Nos vimos por primera vez en la estación. Por primera y última, en realidad, porque después no hemos vuelto a coincidir. Desde entonces intento ir a diario. Los días laborables me basta con entretenerme tras el trabajo con cualquier excusa: en los escaparates, la cafetería, fingiendo que observo atentamente los horarios de los trenes como si no me los supiera de memoria… pero nada, he buscado por todas partes sin éxito.

Recuerdo el pequeño encontronazo hombro con hombro, las disculpas aturulladas, el pequeño rubor casi imperceptible. A los pocos segundos me di la vuelta y me topé de nuevo con su mirada, tan curiosa como la mía, que se había girado también para llevarse una última imagen de mí quién sabe adónde.

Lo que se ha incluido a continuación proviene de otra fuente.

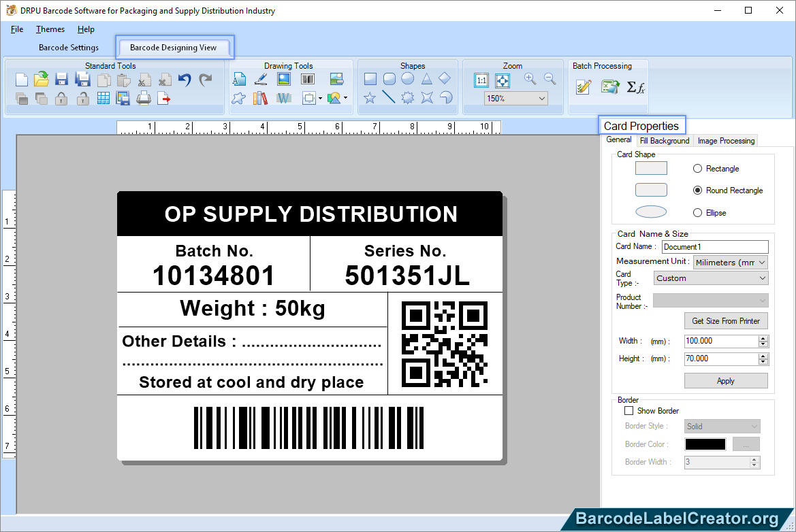Select the Barcode drawing tool
796x532 pixels.
coord(307,79)
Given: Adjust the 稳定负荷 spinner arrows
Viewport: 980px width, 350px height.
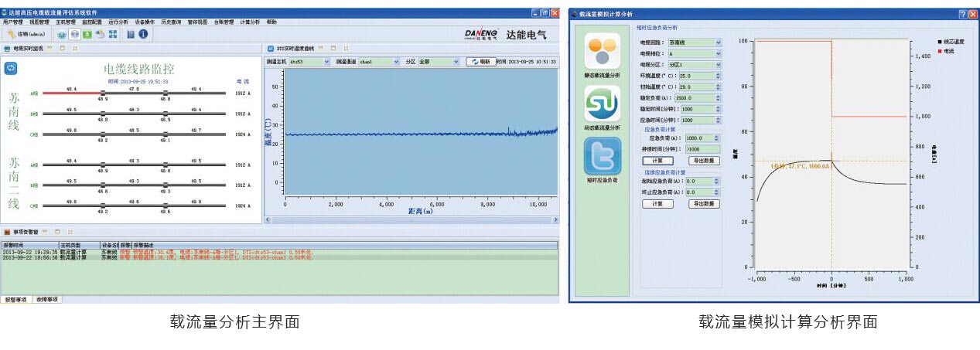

Incluso los fines de semana me escapo cuando puedo, doy una vuelta por el vestíbulo de las taquillas y compro pan recién hecho en el supermercado. Luego subo a una de las vías al azar, la elijo sin pensar demasiado, apelando a un sexto sentido que quizá no tengo, y desde el andén me fijo en los trenes. Los transeúntes, los viajeros, el personal de la estación.

Me queda poco tiempo. Su rostro palidece en mi memoria.